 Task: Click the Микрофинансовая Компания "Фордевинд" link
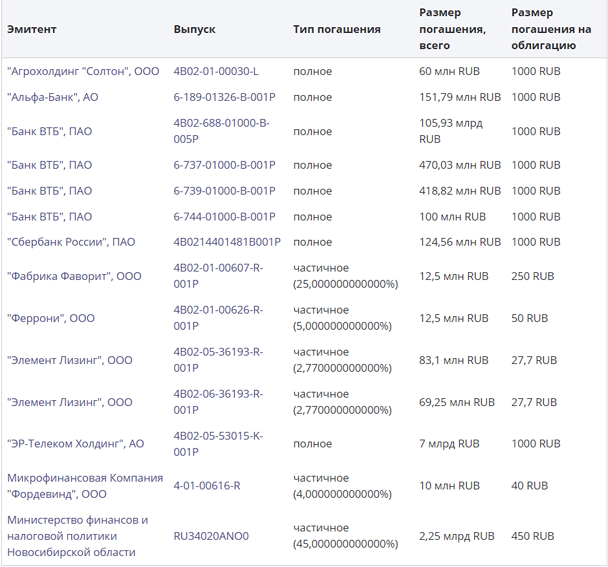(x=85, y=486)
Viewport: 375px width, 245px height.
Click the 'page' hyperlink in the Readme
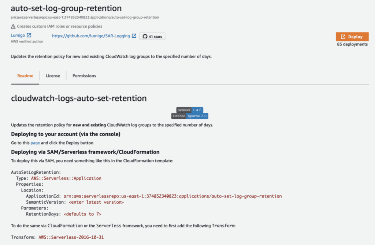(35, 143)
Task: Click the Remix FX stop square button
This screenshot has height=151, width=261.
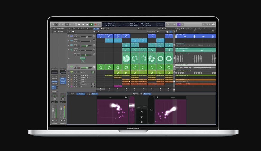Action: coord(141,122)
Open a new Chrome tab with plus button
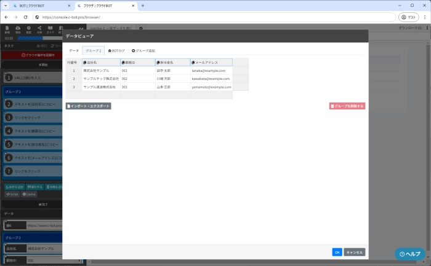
--------------------------------
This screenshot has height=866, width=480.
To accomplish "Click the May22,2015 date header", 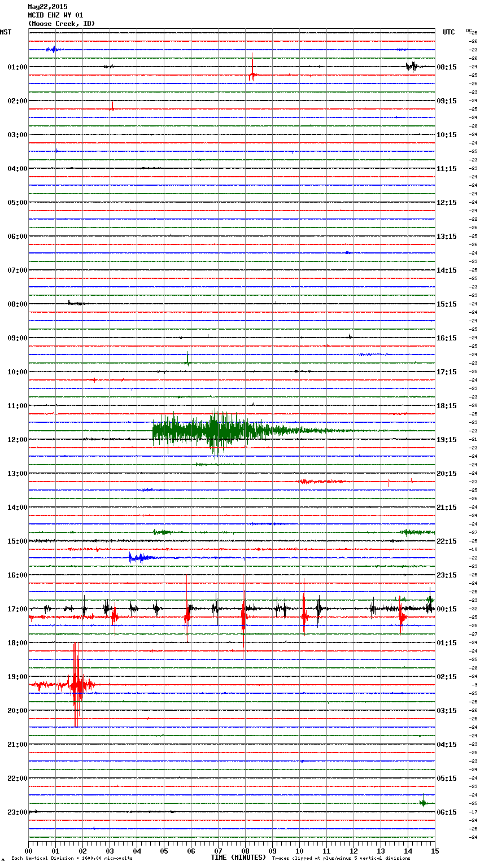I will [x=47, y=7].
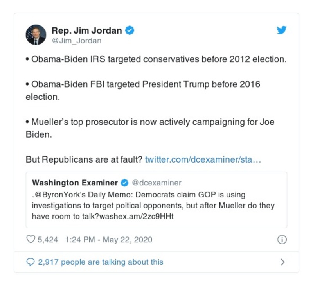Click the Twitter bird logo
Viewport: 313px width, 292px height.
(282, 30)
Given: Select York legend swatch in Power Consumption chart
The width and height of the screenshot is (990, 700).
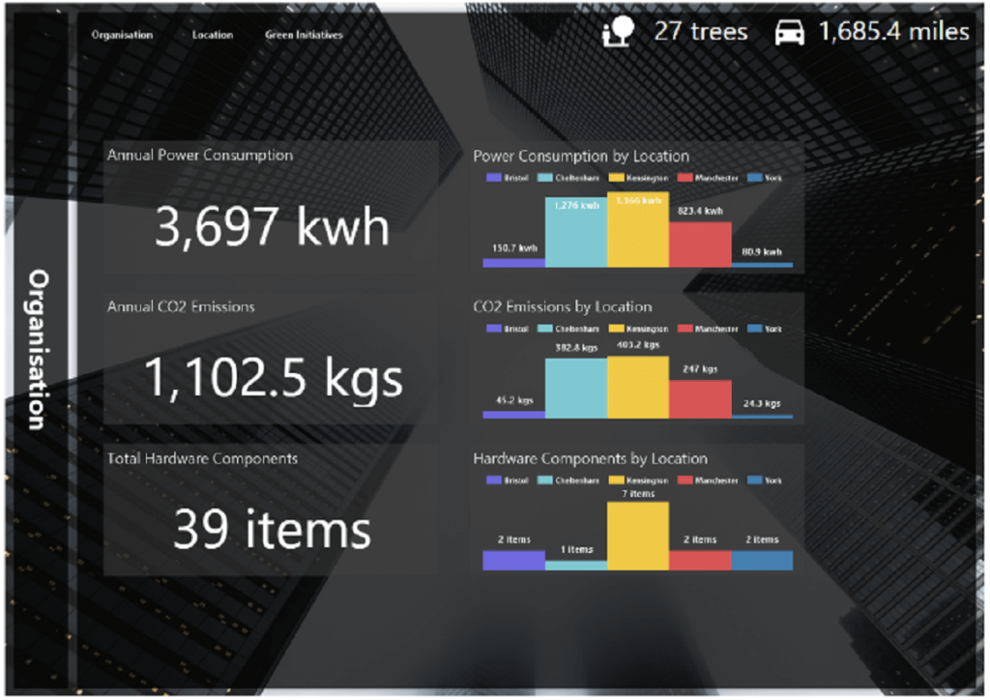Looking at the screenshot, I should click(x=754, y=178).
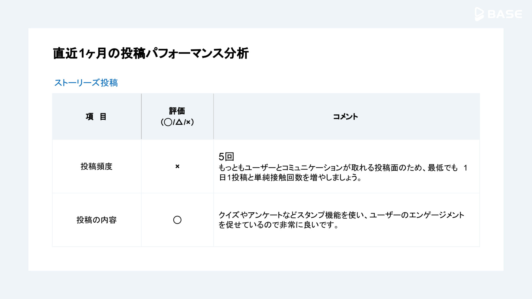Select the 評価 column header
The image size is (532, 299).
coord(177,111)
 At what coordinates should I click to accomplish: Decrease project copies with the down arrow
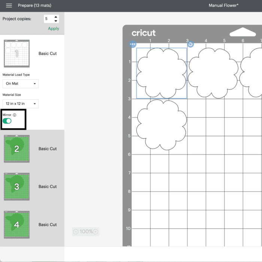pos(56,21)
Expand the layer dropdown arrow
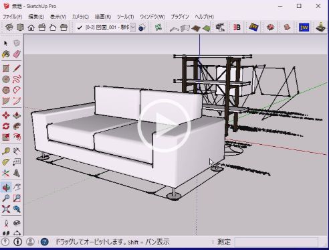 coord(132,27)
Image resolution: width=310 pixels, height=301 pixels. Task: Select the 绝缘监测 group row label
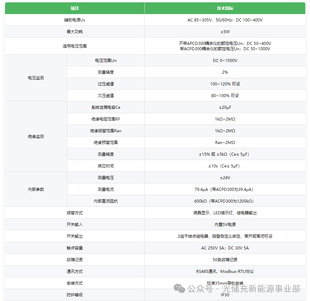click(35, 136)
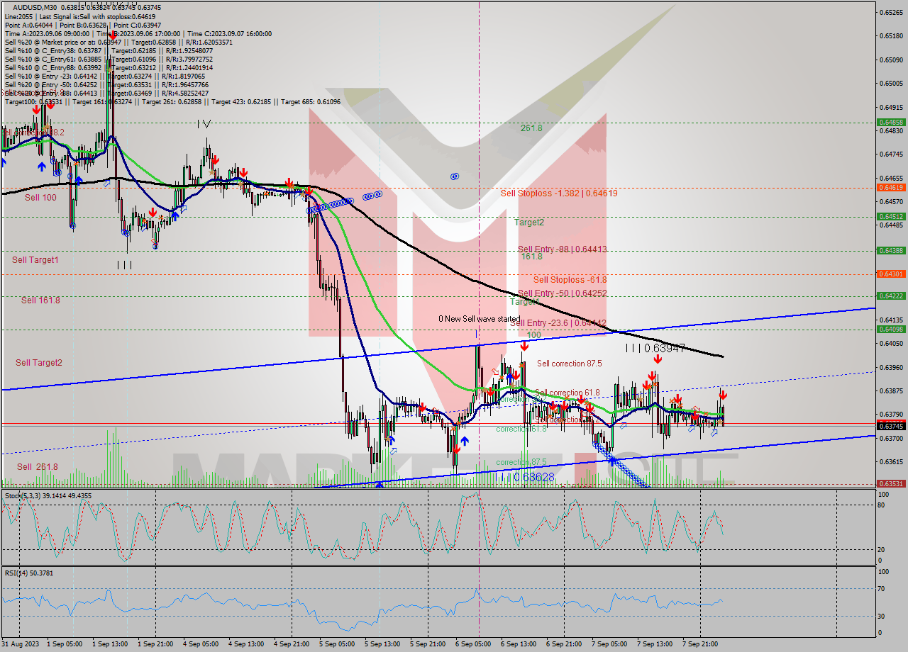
--------------------------------
### Prompt
In the listing above, the required lines run from the line with "Click the 'page' hyperlink in the Readme" through the line with "Open a new Chrome tab with plus button". Output exactly those lines, omitting pictures.

### Answer space
Click the 'page' hyperlink in the Readme
(35, 143)
Task: Click the Remix FX stop square button
This screenshot has height=151, width=261.
Action: coord(141,122)
Open a new Chrome tab with plus button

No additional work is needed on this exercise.